### What this task involves
Return each line of the entries below that contains the string "coordinates".

[Collected data]
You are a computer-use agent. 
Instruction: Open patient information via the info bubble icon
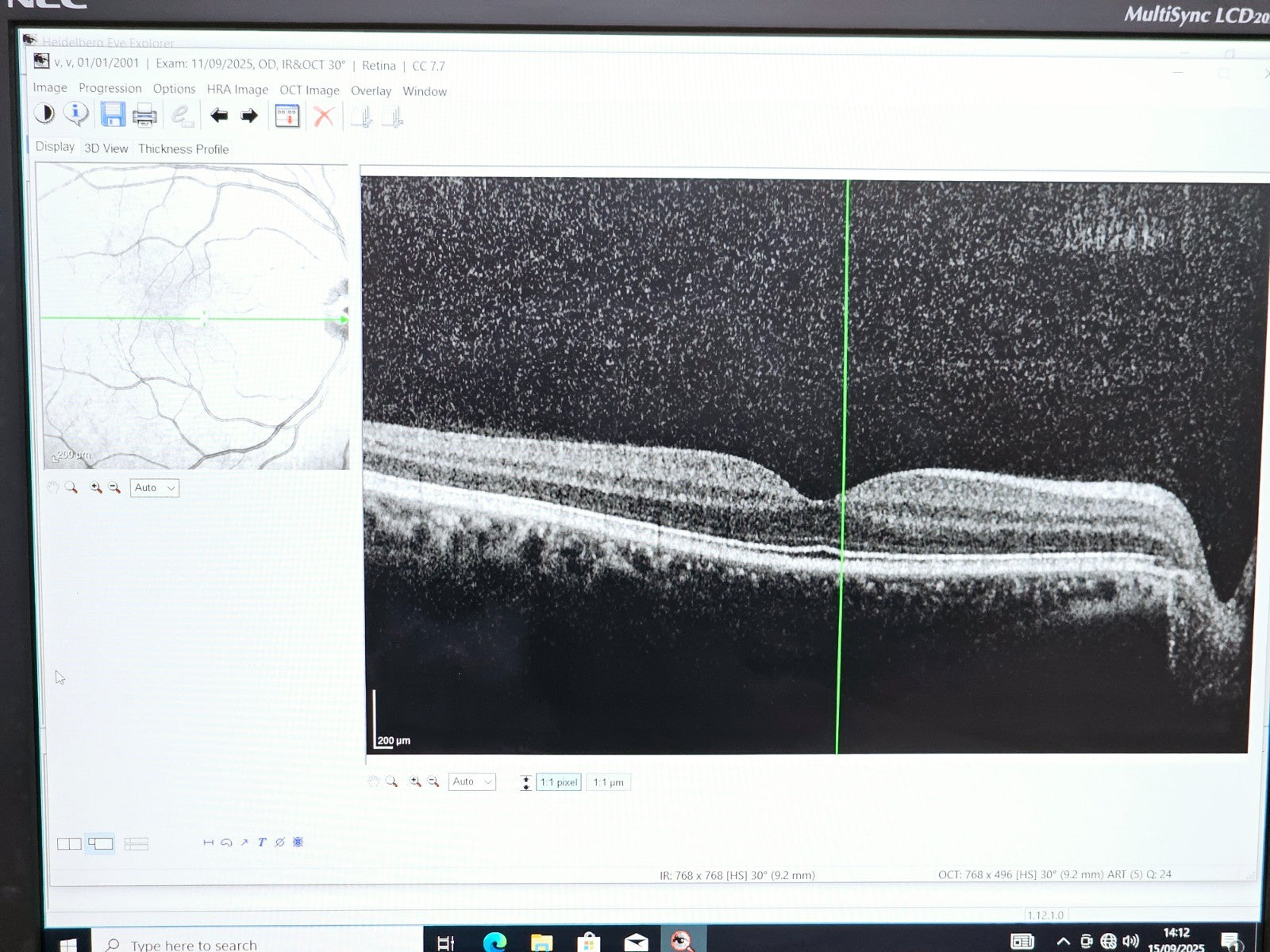(77, 113)
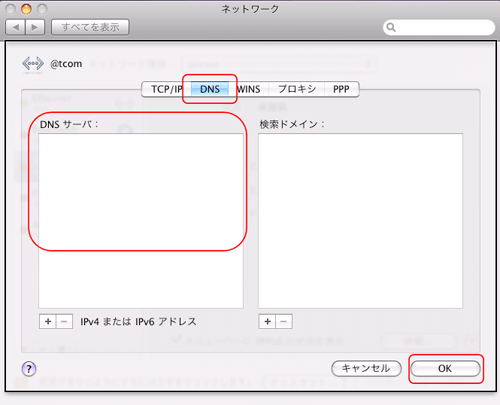The width and height of the screenshot is (500, 405).
Task: Add a DNS server with plus button
Action: click(48, 322)
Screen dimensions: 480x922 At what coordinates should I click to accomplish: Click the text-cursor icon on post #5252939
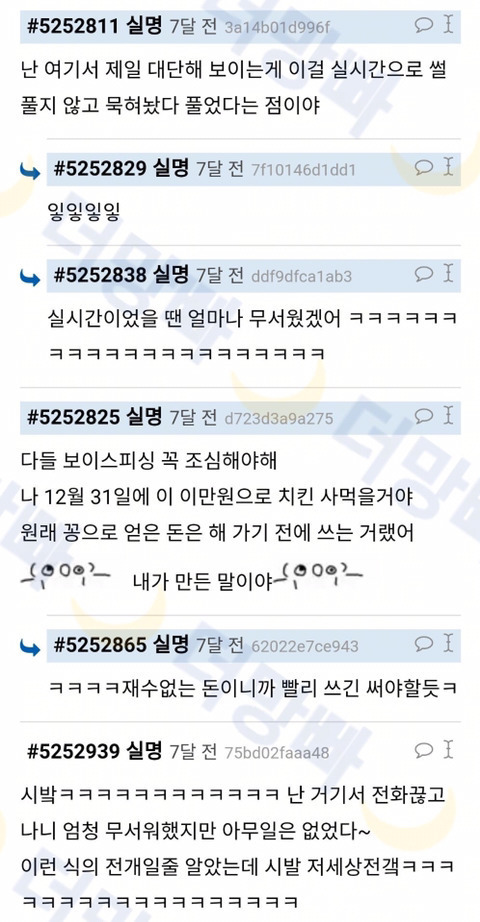[448, 750]
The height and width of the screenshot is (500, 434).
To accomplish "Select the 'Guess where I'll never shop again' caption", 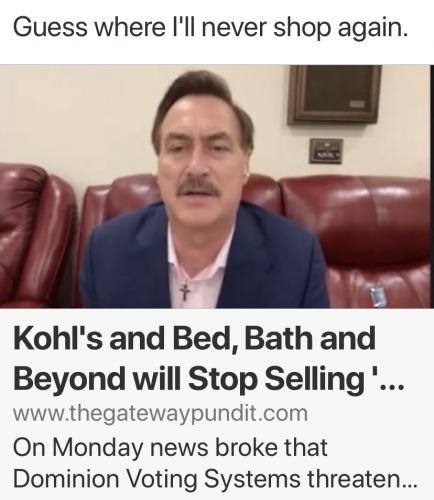I will coord(210,28).
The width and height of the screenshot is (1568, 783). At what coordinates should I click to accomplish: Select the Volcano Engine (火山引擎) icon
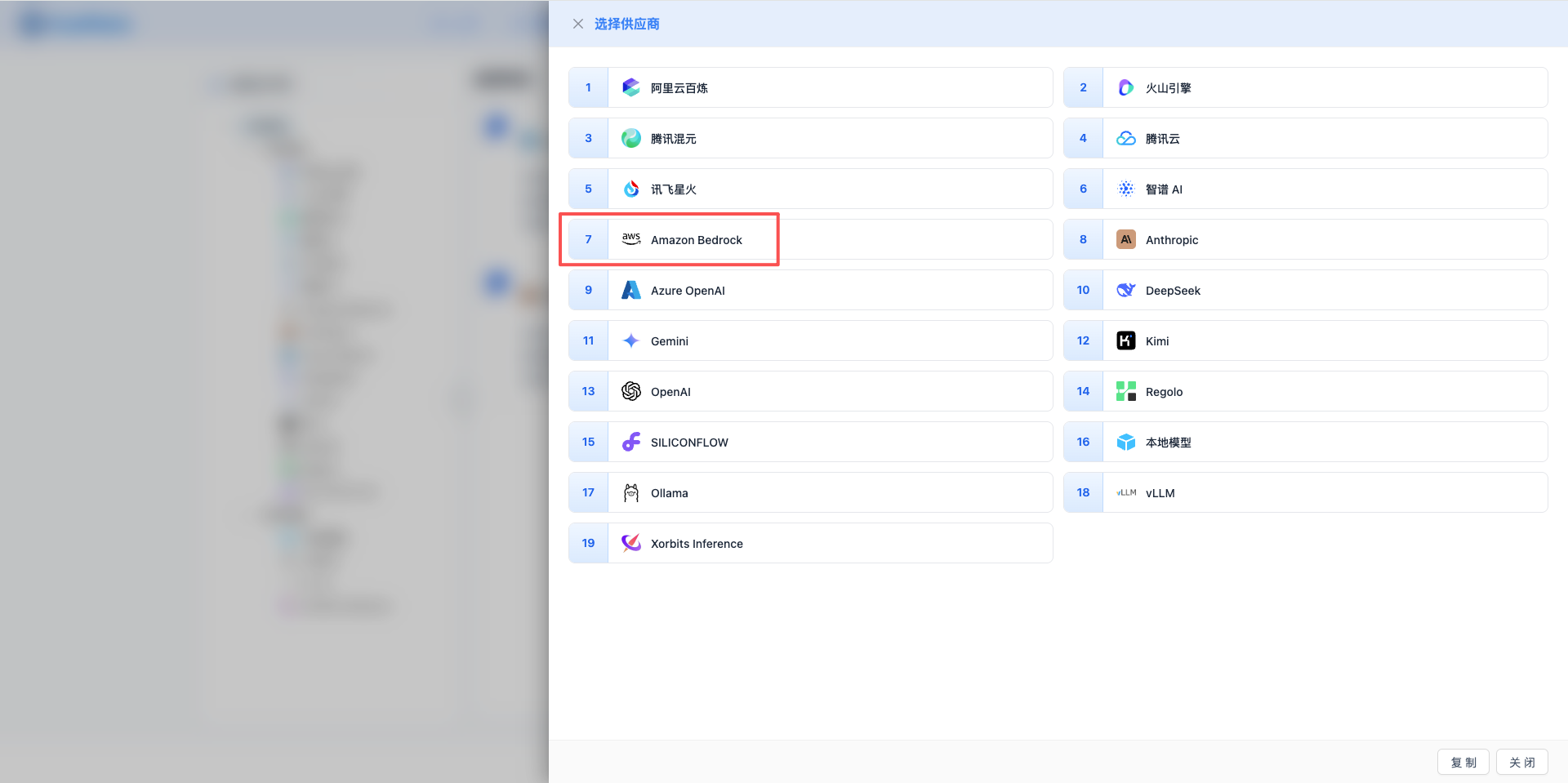click(1125, 87)
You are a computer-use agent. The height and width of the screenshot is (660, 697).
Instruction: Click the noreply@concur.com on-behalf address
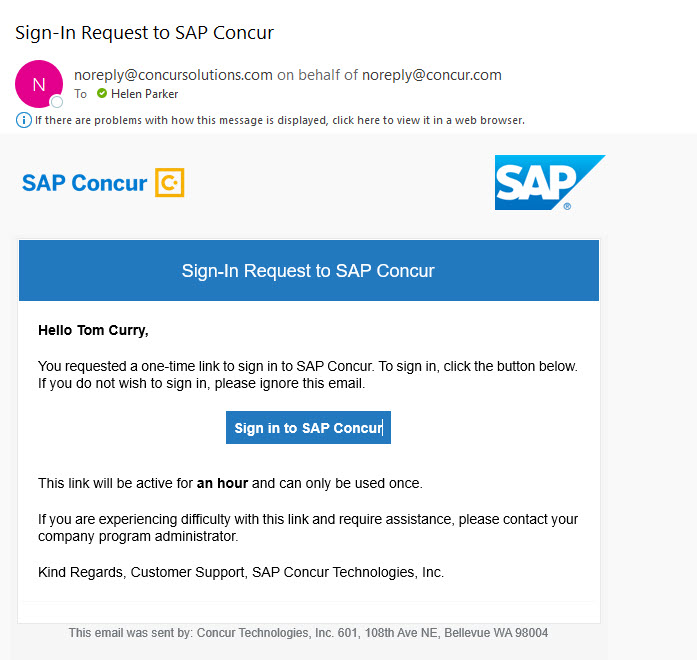(x=432, y=75)
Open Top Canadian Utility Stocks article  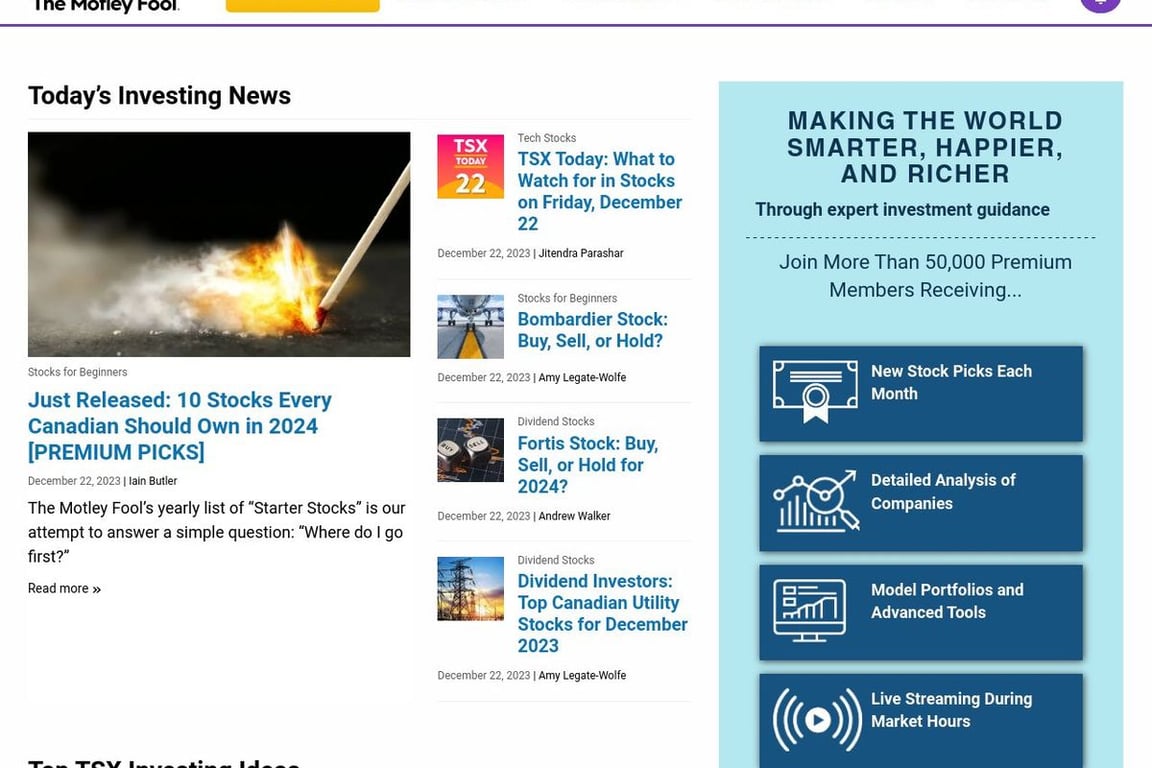602,613
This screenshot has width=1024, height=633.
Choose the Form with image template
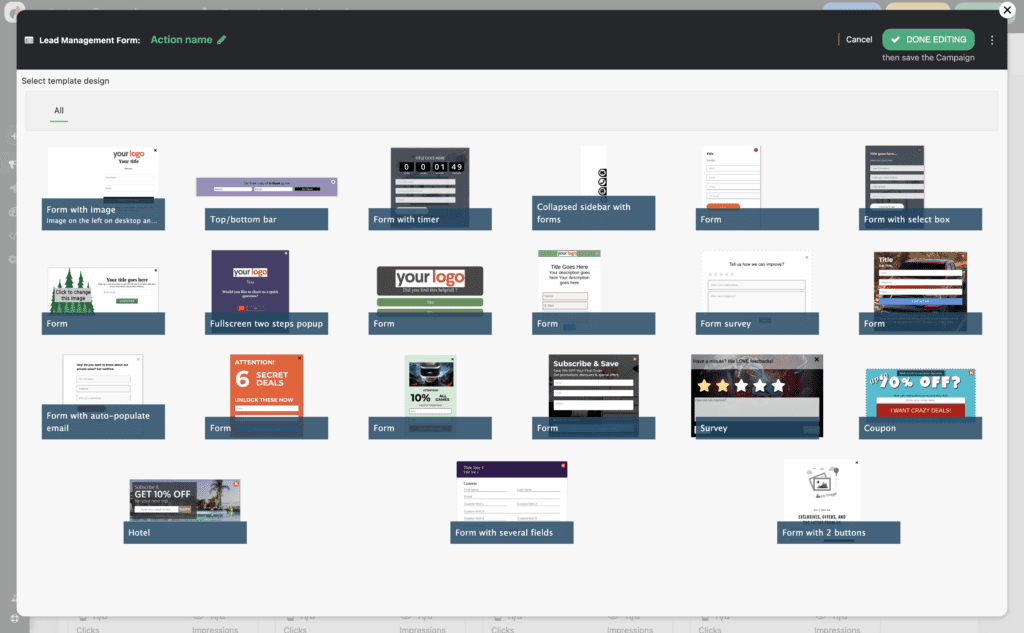(x=103, y=188)
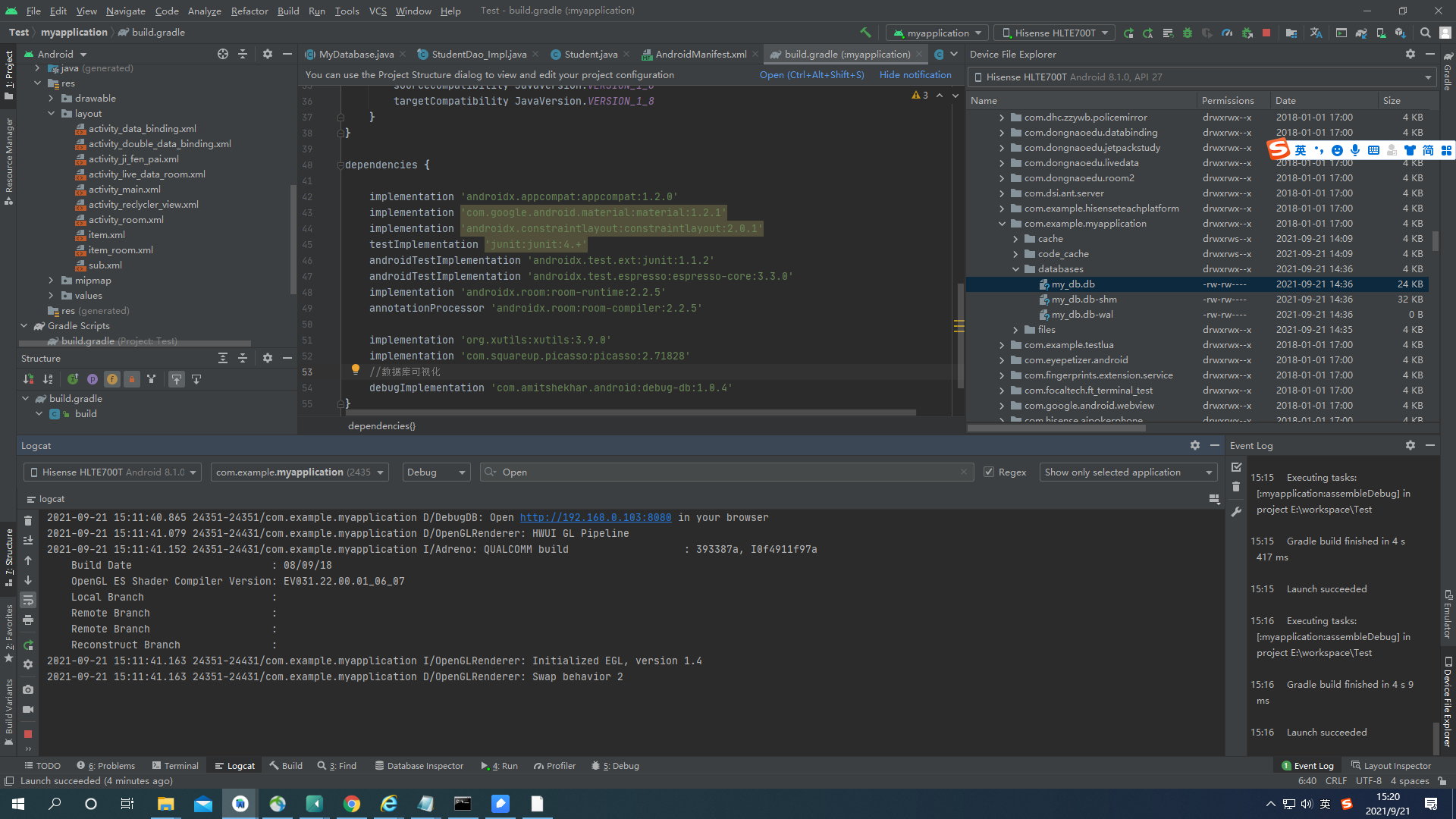Viewport: 1456px width, 819px height.
Task: Open the log level Debug dropdown
Action: [x=436, y=472]

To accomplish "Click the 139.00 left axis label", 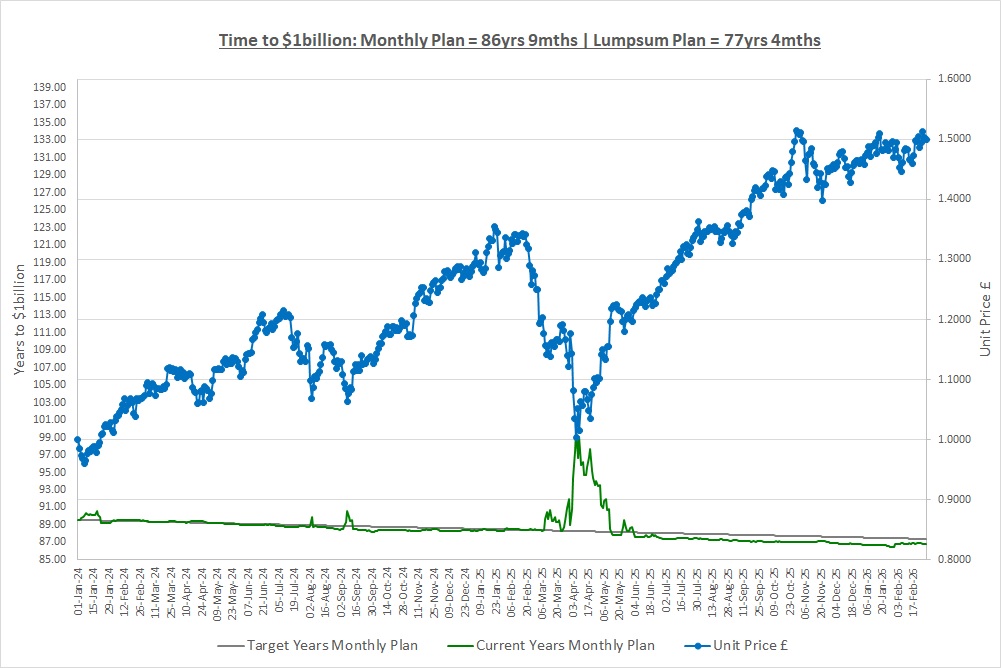I will tap(50, 88).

### Final result
Screen dimensions: 480x922 At what coordinates should I click to accomplish: Click the text-cursor icon on post #5252939
The width and height of the screenshot is (1568, 783). At what coordinates should I click to accomplish: Select the Volcano Engine (火山引擎) icon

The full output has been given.